- **Task prompt**: Copy all lines below containing "agent".

- **Given records**:
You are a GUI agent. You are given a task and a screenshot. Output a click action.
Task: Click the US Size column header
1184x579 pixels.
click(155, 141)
==
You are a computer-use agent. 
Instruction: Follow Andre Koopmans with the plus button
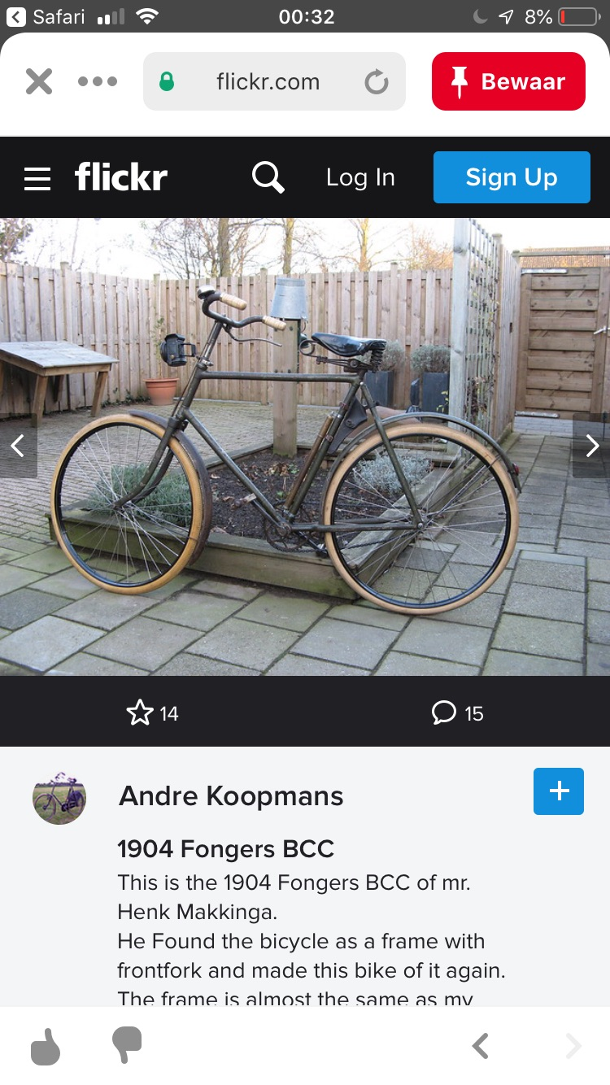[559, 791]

- **Output of the task**:
You are a GUI agent. You are given a task and a screenshot. Output a click action.
You are a computer-use agent. 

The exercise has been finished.